* _Supplied records_:

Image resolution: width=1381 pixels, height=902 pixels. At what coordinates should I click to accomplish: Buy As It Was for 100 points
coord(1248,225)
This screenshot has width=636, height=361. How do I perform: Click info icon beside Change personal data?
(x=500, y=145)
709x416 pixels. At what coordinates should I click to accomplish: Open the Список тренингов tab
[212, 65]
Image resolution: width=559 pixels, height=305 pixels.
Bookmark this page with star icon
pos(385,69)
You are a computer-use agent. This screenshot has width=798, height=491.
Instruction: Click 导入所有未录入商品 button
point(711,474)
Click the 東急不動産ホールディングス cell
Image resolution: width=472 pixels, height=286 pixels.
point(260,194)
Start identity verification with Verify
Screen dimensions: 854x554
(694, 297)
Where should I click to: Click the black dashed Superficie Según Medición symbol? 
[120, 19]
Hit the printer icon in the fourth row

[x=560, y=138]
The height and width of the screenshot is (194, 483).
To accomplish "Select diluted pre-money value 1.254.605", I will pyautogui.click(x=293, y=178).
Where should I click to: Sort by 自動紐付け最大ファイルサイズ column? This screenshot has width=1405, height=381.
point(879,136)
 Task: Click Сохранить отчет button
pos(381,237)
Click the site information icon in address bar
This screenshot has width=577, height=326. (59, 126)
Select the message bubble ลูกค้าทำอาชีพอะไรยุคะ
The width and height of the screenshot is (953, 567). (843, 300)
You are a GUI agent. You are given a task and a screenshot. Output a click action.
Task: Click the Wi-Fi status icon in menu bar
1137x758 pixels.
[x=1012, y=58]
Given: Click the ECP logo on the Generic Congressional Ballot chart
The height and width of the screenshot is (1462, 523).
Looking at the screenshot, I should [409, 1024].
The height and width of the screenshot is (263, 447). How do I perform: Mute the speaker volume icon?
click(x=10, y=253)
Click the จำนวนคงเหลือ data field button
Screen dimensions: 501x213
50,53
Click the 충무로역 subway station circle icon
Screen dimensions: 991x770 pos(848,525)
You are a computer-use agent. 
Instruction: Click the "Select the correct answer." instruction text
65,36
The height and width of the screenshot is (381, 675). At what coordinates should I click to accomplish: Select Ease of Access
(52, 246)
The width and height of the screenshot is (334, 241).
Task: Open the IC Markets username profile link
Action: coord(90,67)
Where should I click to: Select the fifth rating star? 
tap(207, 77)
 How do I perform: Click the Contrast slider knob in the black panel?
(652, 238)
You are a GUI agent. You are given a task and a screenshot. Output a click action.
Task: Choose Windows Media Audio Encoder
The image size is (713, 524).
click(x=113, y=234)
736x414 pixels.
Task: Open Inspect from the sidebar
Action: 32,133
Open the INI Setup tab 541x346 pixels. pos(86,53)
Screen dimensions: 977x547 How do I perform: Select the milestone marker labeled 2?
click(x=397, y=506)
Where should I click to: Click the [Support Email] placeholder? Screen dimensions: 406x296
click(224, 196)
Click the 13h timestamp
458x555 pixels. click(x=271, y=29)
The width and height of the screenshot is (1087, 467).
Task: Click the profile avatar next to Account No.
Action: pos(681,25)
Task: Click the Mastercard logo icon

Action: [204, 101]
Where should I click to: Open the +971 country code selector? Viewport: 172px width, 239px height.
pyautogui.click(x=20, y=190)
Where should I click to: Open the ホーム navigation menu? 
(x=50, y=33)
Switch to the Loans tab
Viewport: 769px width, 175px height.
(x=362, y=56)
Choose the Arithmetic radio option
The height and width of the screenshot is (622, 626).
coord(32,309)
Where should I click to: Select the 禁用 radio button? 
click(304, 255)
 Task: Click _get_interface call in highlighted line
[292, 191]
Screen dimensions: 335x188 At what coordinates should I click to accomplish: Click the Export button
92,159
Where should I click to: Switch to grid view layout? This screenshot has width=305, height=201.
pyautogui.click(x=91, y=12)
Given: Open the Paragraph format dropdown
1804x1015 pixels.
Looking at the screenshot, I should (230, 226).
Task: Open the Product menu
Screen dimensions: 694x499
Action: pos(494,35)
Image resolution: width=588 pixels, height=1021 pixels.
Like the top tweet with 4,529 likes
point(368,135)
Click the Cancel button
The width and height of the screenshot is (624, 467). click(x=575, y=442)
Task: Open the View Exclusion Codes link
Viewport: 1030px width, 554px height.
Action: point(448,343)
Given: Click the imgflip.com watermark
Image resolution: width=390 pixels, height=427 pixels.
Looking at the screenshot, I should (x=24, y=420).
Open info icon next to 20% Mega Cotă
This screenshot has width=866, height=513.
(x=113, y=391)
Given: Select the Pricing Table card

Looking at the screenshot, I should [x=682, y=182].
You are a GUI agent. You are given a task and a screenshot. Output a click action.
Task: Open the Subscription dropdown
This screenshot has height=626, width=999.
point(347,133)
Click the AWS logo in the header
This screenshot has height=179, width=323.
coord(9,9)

* _What is needed_: The answer is all of the material, given again exactly.

* _Exercise output_:
Image resolution: width=1381 pixels, height=902 pixels. At what coordinates should I click to accomplish: Buy As It Was for 100 points
coord(1248,225)
This screenshot has width=636, height=361. How do I perform: Click info icon beside Change personal data?
(x=500, y=145)
709x416 pixels. At what coordinates should I click to accomplish: Open the Список тренингов tab
[212, 65]
Image resolution: width=559 pixels, height=305 pixels.
Bookmark this page with star icon
pos(385,69)
You are a computer-use agent. This screenshot has width=798, height=491.
Instruction: Click 导入所有未录入商品 button
point(711,474)
Click the 東急不動産ホールディングス cell
Image resolution: width=472 pixels, height=286 pixels.
point(260,194)
Start identity verification with Verify
Screen dimensions: 854x554
(694, 297)
Where should I click to: Click the black dashed Superficie Según Medición symbol? 
[120, 19]
Hit the printer icon in the fourth row

[x=560, y=138]
The height and width of the screenshot is (194, 483).
To accomplish "Select diluted pre-money value 1.254.605", I will pyautogui.click(x=293, y=178).
Where should I click to: Sort by 自動紐付け最大ファイルサイズ column? This screenshot has width=1405, height=381.
point(879,136)
 Task: Click Сохранить отчет button
pos(381,237)
Click the site information icon in address bar
This screenshot has width=577, height=326. (59, 126)
Select the message bubble ลูกค้าทำอาชีพอะไรยุคะ
The width and height of the screenshot is (953, 567). (843, 300)
You are a GUI agent. You are given a task and a screenshot. Output a click action.
Task: Click the Wi-Fi status icon in menu bar
1137x758 pixels.
[x=1012, y=58]
Given: Click the ECP logo on the Generic Congressional Ballot chart
The height and width of the screenshot is (1462, 523).
Looking at the screenshot, I should [409, 1024].
The height and width of the screenshot is (263, 447). How do I perform: Mute the speaker volume icon?
click(x=10, y=253)
Click the จำนวนคงเหลือ data field button
Screen dimensions: 501x213
50,53
Click the 충무로역 subway station circle icon
Screen dimensions: 991x770 pos(848,525)
You are a computer-use agent. 
Instruction: Click the "Select the correct answer." instruction text
65,36
The height and width of the screenshot is (381, 675). At what coordinates should I click to accomplish: Select Ease of Access
(52, 246)
The width and height of the screenshot is (334, 241).
Task: Open the IC Markets username profile link
Action: coord(90,67)
Where should I click to: Select the fifth rating star? 
tap(207, 77)
 How do I perform: Click the Contrast slider knob in the black panel?
(652, 238)
You are a GUI agent. You are given a task and a screenshot. Output a click action.
Task: Choose Windows Media Audio Encoder
The image size is (713, 524).
click(x=113, y=234)
736x414 pixels.
Task: Open Inspect from the sidebar
Action: 32,133
Open the INI Setup tab 541x346 pixels. pos(86,53)
Screen dimensions: 977x547 How do I perform: Select the milestone marker labeled 2?
click(x=397, y=506)
Where should I click to: Click the [Support Email] placeholder? Screen dimensions: 406x296
click(224, 196)
Click the 13h timestamp
458x555 pixels. click(x=271, y=29)
The width and height of the screenshot is (1087, 467).
Task: Click the profile avatar next to Account No.
Action: pos(681,25)
Task: Click the Mastercard logo icon

Action: [204, 101]
Where should I click to: Open the +971 country code selector? Viewport: 172px width, 239px height.
pyautogui.click(x=20, y=190)
Where should I click to: Open the ホーム navigation menu? 
(x=50, y=33)
Switch to the Loans tab
Viewport: 769px width, 175px height.
(x=362, y=56)
Choose the Arithmetic radio option
The height and width of the screenshot is (622, 626).
coord(32,309)
Where should I click to: Select the 禁用 radio button? 
click(304, 255)
 Task: Click _get_interface call in highlighted line
[292, 191]
Screen dimensions: 335x188 At what coordinates should I click to accomplish: Click the Export button
92,159
Where should I click to: Switch to grid view layout? This screenshot has width=305, height=201.
pyautogui.click(x=91, y=12)
Given: Open the Paragraph format dropdown
1804x1015 pixels.
Looking at the screenshot, I should (230, 226).
Task: Open the Product menu
Screen dimensions: 694x499
Action: pos(494,35)
Image resolution: width=588 pixels, height=1021 pixels.
Like the top tweet with 4,529 likes
point(368,135)
Click the Cancel button
The width and height of the screenshot is (624, 467). click(x=575, y=442)
Task: Open the View Exclusion Codes link
Viewport: 1030px width, 554px height.
Action: point(448,343)
Given: Click the imgflip.com watermark
Image resolution: width=390 pixels, height=427 pixels.
Looking at the screenshot, I should (x=24, y=420).
Open info icon next to 20% Mega Cotă
This screenshot has width=866, height=513.
(x=113, y=391)
Given: Select the Pricing Table card

Looking at the screenshot, I should [x=682, y=182].
You are a GUI agent. You are given a task and a screenshot. Output a click action.
Task: Open the Subscription dropdown
This screenshot has height=626, width=999.
point(347,133)
Click the AWS logo in the header
This screenshot has height=179, width=323.
coord(9,9)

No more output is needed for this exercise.